───── Available records ─────

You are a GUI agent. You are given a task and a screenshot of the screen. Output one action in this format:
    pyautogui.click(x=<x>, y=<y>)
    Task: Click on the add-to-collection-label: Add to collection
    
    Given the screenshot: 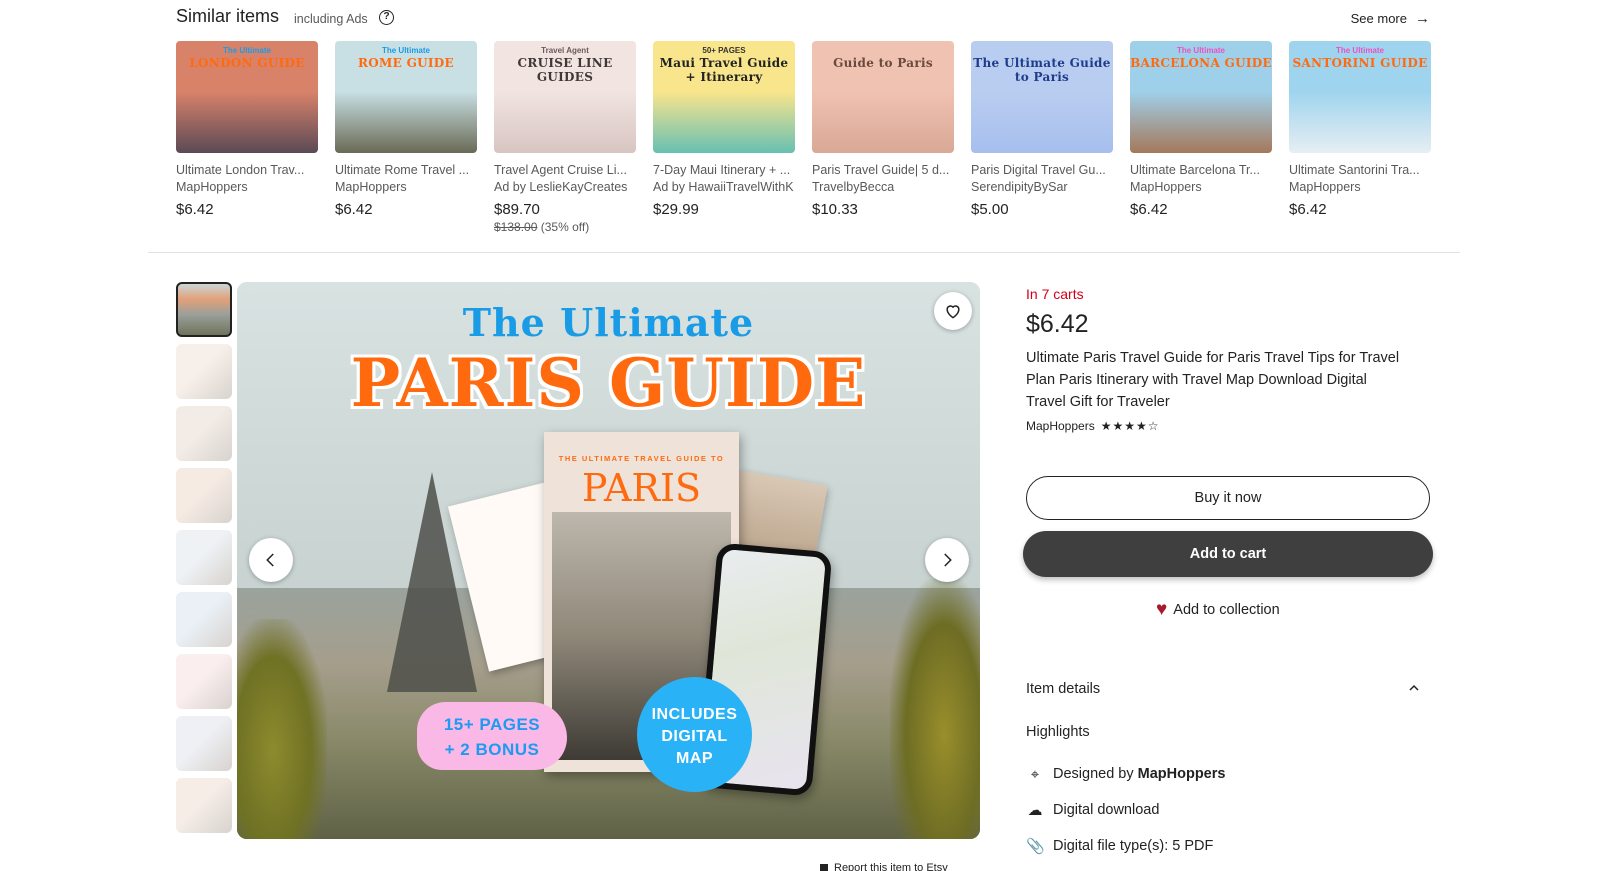 What is the action you would take?
    pyautogui.click(x=1226, y=610)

─────

• Task brief: Turn the records, from their first line through the line containing "Task: Click on" inclusive, into a Markdown table with the columns No. and Text. Number each row and leave out any blank lines.

• Exercise response:
| No. | Text |
|---|---|
| 1 | You are a GUI agent. You are given a task and a screenshot of the screen. Output one action in this format: |
| 2 |     pyautogui.click(x=<x>, y=<y>) |
| 3 |     Task: Click on the add-to-collection-label: Add to collection |